# MAGIC: Recovering Gene Interactions from

Single-Cell Data Using Data Diffusion

David van Dijk, Roshan Sharma, Juozas Nainys, Kristina Yim, Pooja Kathail, Ambrose J. Carr, Cassandra Burdziak, Kevin R. Moon, Christine L. Chaffer, Diwakar Pattabiraman, Brian Bierie, Linas Mazutis, Guy Wolf, Smita Krishnaswamy, Dana Pe’er

*You can access MAGIC's Github repository and *article* page by clicking the links below*

## Single-cell RNA-sequencing is fast becoming a major technology that is revolutionizing biological discovery in fields such as development, immunology and cancer. The ability to simultaneously measure thousands of genes at single cell resolution allows, among other prospects, for the possibility of learning gene regulatory networks at large scales. However, scRNA-seq technologies suffer from many sources of significant technical noise, the most prominent of which is dropout due to inefficient mRNA capture. This results in data that has a high degree of sparsity, with typically only 10% non-zero values.

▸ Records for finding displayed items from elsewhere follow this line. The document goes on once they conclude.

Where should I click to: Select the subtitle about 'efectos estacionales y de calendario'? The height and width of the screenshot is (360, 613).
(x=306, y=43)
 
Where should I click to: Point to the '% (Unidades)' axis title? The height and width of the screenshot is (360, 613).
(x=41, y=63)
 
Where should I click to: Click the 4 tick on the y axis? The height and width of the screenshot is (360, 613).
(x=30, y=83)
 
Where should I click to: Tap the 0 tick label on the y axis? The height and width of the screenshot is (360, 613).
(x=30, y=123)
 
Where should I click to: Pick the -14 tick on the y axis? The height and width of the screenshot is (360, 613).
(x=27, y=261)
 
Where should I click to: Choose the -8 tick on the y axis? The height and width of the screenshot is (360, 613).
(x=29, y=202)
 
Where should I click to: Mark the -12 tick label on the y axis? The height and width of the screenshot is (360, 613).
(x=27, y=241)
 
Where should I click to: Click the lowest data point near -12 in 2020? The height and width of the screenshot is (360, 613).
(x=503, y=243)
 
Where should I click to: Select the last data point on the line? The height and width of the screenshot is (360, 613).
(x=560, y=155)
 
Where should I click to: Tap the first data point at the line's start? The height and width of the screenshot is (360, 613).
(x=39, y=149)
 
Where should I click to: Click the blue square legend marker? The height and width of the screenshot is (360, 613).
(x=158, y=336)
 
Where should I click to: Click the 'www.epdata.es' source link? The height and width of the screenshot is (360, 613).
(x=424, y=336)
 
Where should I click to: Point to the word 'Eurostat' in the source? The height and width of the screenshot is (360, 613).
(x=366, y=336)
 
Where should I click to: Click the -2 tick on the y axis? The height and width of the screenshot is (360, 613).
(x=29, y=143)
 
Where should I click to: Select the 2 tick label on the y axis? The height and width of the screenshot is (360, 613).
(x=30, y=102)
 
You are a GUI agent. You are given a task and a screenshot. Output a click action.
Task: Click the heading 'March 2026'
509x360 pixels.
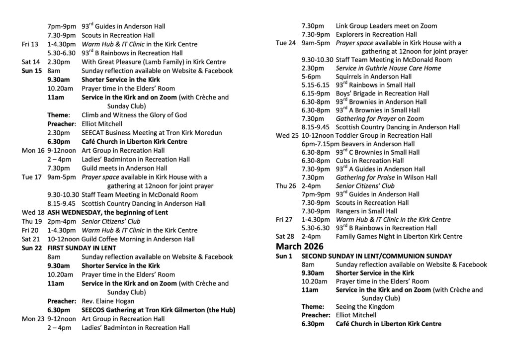click(x=299, y=247)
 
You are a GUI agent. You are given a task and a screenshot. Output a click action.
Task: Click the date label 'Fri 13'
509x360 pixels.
click(x=30, y=44)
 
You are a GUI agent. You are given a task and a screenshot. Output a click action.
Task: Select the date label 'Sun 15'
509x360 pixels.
click(x=32, y=71)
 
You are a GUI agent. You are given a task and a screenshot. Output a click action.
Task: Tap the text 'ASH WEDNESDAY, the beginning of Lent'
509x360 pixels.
click(x=107, y=212)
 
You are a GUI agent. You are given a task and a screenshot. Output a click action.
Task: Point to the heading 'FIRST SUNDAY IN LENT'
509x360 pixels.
click(x=82, y=248)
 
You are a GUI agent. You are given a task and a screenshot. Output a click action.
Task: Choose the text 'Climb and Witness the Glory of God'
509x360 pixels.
click(x=134, y=115)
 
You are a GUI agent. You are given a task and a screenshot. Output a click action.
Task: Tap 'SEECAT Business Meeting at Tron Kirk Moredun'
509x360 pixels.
click(x=152, y=133)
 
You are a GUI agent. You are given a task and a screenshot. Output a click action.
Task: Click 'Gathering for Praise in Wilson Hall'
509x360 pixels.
click(x=386, y=177)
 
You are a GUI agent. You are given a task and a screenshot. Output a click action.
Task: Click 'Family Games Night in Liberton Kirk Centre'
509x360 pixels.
click(x=399, y=236)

## To address this, we developed MAGIC (Markov Affinity-based Graph Imputation of Cells), a method for imputing missing values, and restoring the structure of the data. After MAGIC, we find that two- and three-dimensional gene interactions are restored and that MAGIC is able to impute complex and non-linear shapes of interactions. MAGIC also retains cluster structure, enhances cluster-specific gene interactions and restores trajectories, as demonstrated in mouse retinal bipolar cells, hematopoiesis, and our newly generated epithelial-to-mesenchymal transition dataset.

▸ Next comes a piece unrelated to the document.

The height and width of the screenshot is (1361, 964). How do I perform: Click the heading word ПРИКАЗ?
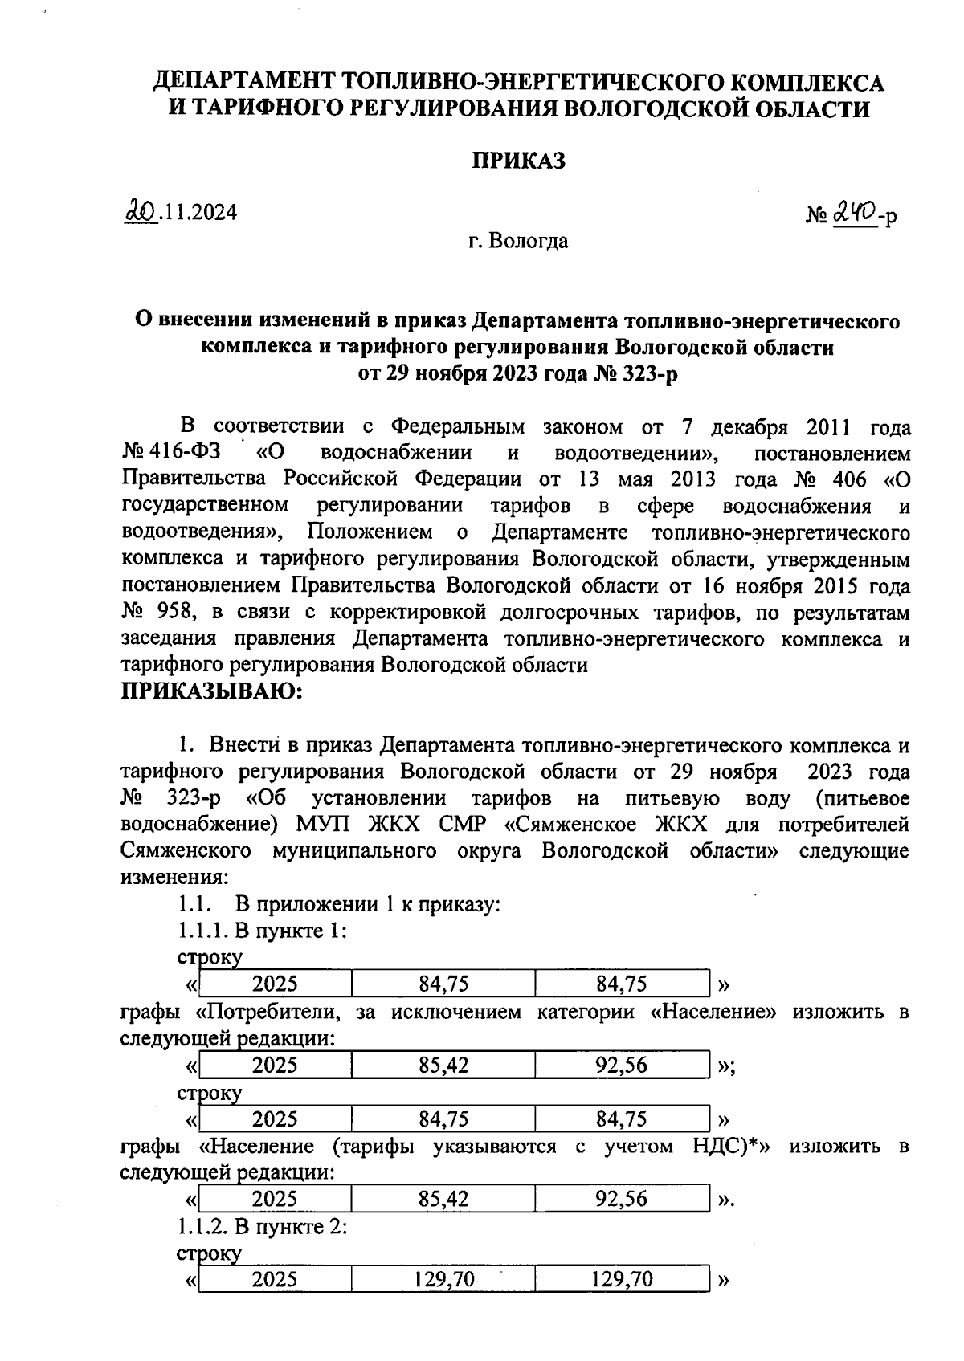[517, 161]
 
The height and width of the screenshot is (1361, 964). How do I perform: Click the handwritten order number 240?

# PHATE: Visualizing Transitions and Structure for

Biological Data Exploration

Kevin R. Moon, David van Dijk, Zheng Wang, Daniel Burkhardt, William Chen, Antonia van den Elzen, Matthew J Hirn, Ronald R Coifman, Natalia B Ivanova, Guy Wolf, Smita Krishnaswamy*

*You can access PHATE's Github repository and *bioRxiv* preprint by clicking the links below*

## In the era of 'Big Data' there is a pressing need for tools that provide human interpretable visualizations of emergent patterns in high-throughput high-dimensional data. Further, to enable insightful data exploration, such visualizations should faithfully capture and emphasize emergent structures and patterns without enforcing prior assumptions on the shape or form of the data.

## In this paper, we present PHATE (Potential of Heat-diffusion for Affinity-based Transition Embedding) - an unsupervised low-dimensional embedding for visualization of data that is aimed at solving these issues. Unlike previous methods that are commonly used for visualization, such as PCA and tSNE, PHATE is able to capture and highlight both local and global structure in the data.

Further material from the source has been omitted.